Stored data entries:
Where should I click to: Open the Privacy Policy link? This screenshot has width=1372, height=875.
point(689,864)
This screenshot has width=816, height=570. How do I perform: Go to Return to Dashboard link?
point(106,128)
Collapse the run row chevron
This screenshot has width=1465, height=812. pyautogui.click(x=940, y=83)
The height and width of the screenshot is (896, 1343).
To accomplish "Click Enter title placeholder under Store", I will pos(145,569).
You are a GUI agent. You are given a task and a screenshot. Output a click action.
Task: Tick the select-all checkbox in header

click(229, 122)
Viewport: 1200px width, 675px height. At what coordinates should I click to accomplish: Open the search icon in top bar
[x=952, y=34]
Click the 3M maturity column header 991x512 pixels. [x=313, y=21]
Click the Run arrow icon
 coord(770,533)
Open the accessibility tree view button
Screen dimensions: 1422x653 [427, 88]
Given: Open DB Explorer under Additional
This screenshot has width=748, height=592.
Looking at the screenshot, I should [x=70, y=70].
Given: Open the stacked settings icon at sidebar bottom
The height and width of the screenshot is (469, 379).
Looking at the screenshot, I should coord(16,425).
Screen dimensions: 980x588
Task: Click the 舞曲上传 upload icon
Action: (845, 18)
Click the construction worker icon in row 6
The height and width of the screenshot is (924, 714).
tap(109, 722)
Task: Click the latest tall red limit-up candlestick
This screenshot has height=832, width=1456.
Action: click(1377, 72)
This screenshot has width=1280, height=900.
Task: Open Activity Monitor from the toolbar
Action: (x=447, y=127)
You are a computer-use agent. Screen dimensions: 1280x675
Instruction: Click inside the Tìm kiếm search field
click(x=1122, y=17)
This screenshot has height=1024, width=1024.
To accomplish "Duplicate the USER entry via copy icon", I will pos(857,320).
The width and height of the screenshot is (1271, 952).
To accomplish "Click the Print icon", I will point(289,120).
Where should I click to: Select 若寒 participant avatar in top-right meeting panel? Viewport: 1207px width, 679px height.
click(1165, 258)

→ **PROBLEM TO WORK ON**
The answer is a number only: how many lines of the data above include "agent"?

→ **WRITTEN RESPONSE**
2